» YOUR INSTRUCTIONS
Filter this listing down to the lines that contain the word "computer", and copy them.

» RECORDS SHOWN
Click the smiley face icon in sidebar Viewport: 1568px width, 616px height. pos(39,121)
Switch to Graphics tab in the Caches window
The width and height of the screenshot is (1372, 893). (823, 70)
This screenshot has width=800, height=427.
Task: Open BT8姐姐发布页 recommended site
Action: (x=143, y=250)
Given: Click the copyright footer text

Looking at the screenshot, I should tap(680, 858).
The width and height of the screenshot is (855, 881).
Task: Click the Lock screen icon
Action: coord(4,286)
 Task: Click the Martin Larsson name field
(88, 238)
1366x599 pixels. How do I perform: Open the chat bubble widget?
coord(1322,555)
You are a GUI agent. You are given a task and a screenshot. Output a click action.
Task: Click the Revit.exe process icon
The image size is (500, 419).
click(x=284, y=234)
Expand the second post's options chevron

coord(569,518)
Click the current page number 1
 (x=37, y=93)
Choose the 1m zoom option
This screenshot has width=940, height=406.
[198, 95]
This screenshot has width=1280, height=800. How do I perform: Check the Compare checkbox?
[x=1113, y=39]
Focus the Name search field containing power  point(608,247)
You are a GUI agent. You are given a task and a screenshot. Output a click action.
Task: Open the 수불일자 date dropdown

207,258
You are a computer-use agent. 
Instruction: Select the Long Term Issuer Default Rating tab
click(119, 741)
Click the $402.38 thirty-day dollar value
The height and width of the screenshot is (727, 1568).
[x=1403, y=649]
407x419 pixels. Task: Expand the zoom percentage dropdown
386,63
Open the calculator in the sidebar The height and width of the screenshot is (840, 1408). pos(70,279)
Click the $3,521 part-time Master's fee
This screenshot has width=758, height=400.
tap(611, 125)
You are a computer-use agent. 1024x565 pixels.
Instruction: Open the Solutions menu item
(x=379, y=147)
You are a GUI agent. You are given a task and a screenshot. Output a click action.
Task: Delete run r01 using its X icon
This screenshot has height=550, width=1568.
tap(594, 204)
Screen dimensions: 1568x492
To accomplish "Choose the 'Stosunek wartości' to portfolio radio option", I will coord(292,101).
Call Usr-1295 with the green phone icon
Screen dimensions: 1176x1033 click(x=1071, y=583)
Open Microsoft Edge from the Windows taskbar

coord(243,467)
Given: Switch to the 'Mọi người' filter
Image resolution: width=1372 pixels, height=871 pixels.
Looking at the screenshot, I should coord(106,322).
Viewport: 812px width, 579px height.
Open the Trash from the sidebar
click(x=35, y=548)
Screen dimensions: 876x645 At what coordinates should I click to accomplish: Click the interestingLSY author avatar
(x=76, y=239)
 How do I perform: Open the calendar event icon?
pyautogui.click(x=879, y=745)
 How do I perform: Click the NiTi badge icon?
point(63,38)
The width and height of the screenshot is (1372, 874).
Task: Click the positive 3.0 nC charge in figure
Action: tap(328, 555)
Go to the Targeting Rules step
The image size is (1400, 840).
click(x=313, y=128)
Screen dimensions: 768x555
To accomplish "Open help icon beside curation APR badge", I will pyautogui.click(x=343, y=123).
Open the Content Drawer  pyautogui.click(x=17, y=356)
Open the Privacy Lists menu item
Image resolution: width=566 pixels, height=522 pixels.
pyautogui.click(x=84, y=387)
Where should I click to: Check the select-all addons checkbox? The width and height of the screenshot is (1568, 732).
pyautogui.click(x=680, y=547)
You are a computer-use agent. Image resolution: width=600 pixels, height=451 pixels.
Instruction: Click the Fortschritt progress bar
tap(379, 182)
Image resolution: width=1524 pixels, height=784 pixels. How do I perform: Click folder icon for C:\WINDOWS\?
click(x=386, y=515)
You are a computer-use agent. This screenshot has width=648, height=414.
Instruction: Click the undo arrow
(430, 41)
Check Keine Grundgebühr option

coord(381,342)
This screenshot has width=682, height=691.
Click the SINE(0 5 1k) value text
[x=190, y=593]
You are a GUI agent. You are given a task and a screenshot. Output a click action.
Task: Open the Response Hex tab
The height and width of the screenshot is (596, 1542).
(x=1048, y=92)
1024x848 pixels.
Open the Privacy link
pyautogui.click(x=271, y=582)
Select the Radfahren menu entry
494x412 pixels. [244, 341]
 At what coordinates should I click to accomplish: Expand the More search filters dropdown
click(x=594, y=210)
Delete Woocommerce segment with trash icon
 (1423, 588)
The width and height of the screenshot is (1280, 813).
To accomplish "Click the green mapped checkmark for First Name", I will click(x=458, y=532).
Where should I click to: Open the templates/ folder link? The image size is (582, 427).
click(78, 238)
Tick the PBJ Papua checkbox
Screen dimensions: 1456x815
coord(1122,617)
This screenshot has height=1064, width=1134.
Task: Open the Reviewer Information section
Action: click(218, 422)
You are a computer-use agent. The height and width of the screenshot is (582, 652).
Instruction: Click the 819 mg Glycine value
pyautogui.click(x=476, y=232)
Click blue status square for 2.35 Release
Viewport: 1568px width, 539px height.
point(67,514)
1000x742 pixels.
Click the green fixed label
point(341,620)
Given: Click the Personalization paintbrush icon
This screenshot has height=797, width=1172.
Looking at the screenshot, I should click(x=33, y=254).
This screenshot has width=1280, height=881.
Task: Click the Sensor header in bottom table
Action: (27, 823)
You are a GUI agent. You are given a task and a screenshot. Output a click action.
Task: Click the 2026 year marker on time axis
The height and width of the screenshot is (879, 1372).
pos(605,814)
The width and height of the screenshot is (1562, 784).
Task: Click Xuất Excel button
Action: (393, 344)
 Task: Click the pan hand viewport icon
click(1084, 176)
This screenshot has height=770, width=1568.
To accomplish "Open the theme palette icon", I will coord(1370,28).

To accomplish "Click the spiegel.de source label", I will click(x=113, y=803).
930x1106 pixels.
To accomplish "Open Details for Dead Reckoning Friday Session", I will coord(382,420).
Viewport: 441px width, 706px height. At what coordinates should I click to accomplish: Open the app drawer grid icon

» TASK RESPONSE
You are a computer-use agent. 
You are a computer-use agent. 1024x565 pixels.
You are a computer-use agent. Image resolution: width=600 pixels, height=451 pixels.
You are a computer-use agent. This screenshot has width=648, height=414.
You are a computer-use agent. The height and width of the screenshot is (582, 652).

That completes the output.